WORK ITEM | Pull each line holding the word "computer" from the data.

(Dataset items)
Segment Open

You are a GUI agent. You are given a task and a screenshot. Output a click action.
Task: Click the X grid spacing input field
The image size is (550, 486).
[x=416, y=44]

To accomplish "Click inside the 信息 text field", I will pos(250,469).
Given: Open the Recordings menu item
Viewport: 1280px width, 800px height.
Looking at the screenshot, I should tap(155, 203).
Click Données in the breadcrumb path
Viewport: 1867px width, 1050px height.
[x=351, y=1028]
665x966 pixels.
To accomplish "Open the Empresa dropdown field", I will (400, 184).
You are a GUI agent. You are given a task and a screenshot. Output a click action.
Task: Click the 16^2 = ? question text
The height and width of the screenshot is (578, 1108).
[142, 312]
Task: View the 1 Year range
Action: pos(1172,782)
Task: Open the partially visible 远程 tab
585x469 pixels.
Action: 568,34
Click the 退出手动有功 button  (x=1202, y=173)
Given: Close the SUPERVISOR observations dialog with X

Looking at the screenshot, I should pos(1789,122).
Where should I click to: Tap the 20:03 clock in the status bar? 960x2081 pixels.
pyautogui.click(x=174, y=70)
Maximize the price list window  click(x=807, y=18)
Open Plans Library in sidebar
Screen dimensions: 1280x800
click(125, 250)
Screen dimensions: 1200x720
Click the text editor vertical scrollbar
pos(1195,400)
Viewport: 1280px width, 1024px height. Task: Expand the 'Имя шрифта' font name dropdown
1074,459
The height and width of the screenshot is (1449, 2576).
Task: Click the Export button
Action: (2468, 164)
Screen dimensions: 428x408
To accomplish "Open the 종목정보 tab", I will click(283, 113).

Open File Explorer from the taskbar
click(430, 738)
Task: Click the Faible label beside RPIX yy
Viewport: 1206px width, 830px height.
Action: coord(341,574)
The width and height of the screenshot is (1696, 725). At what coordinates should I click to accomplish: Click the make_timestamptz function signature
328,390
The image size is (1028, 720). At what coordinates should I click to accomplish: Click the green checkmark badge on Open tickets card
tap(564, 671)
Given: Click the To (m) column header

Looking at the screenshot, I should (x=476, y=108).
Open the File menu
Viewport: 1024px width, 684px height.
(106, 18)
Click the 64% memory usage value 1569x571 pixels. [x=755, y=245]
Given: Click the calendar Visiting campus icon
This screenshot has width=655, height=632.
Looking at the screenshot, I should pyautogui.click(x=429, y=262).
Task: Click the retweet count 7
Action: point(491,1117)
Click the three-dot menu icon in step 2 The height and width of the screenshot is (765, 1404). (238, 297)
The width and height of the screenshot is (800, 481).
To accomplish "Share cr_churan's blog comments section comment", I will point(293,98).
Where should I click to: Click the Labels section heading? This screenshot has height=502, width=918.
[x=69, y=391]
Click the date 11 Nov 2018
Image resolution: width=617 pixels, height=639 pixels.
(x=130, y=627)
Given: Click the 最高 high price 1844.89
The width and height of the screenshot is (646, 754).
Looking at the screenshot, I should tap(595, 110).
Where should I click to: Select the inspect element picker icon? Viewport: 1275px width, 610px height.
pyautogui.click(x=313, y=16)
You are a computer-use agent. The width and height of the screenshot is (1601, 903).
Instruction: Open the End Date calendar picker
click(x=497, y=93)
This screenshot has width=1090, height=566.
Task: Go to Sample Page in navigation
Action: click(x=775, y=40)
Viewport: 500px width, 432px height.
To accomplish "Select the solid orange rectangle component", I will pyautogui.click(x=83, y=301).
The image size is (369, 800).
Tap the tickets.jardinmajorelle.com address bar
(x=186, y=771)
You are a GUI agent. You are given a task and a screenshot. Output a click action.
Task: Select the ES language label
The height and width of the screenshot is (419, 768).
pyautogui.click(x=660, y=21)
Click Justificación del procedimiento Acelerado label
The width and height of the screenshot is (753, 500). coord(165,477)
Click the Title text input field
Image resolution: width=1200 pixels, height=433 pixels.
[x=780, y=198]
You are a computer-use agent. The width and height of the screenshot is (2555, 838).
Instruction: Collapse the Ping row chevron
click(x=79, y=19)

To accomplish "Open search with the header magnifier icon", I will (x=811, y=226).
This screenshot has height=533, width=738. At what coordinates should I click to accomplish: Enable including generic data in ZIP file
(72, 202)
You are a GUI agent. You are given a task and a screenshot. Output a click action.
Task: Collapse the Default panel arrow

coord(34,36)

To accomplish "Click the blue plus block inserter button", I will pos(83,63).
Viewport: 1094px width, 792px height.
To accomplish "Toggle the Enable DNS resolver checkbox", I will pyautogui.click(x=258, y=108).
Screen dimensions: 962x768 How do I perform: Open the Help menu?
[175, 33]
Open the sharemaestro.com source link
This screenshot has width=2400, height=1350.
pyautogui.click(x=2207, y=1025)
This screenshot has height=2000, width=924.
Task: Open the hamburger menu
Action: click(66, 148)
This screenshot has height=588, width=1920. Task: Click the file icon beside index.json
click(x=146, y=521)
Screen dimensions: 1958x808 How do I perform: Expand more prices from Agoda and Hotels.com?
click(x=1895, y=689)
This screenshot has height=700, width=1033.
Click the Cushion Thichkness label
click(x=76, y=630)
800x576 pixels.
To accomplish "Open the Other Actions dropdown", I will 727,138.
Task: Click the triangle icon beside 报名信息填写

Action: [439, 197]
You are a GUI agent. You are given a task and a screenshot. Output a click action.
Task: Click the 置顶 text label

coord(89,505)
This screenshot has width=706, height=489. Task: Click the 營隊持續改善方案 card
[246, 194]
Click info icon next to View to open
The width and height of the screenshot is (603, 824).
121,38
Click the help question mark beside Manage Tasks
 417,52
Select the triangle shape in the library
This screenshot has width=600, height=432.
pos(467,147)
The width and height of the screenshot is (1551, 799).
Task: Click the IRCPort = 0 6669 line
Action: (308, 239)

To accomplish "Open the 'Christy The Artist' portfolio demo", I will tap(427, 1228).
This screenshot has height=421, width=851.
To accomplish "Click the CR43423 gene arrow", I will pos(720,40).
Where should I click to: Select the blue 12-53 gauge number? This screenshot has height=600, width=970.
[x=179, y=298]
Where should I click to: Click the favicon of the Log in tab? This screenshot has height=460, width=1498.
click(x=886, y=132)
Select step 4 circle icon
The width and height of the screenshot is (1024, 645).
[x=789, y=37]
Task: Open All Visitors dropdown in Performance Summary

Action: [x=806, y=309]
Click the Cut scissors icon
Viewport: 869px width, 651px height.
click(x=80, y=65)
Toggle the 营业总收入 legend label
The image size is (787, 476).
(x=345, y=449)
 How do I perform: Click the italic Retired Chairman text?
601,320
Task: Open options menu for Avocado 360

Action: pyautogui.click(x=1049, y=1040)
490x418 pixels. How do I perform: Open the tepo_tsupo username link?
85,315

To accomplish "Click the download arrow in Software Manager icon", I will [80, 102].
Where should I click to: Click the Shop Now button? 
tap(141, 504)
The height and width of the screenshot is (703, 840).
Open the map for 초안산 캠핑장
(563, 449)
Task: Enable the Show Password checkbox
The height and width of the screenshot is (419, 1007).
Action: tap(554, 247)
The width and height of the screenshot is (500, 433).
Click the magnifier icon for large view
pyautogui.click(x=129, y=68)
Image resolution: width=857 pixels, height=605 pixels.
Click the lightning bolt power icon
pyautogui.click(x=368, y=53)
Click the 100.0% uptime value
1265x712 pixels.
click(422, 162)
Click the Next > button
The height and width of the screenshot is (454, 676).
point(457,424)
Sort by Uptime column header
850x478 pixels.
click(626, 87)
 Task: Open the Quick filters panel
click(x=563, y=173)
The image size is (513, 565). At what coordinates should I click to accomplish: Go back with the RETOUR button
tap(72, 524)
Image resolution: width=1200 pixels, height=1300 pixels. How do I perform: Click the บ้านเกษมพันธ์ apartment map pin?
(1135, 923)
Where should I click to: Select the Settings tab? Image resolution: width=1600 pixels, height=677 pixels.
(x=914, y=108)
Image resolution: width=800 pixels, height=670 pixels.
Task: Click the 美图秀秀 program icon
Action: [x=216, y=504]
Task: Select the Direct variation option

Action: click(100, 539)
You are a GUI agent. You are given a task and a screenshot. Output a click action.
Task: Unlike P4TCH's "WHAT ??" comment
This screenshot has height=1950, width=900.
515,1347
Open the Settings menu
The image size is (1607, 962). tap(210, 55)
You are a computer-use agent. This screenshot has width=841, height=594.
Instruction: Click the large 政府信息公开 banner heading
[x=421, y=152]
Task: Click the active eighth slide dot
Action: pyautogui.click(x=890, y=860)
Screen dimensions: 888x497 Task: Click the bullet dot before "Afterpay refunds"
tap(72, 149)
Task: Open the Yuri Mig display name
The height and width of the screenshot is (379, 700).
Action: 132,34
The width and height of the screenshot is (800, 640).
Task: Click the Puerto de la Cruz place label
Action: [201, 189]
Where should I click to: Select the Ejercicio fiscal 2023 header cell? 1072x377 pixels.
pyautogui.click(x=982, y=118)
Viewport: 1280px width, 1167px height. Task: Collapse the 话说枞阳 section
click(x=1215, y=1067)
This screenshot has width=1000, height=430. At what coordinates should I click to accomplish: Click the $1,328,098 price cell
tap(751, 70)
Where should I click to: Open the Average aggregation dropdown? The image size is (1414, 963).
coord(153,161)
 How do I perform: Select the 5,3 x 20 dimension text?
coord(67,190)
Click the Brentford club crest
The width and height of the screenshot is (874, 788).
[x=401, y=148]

Segment Closed

RESPONSE TO THIS TASK |
You are a computer-use agent. The width and height of the screenshot is (1601, 903).
You are a computer-use agent. The width and height of the screenshot is (2555, 838).
You are a computer-use agent. This screenshot has width=841, height=594.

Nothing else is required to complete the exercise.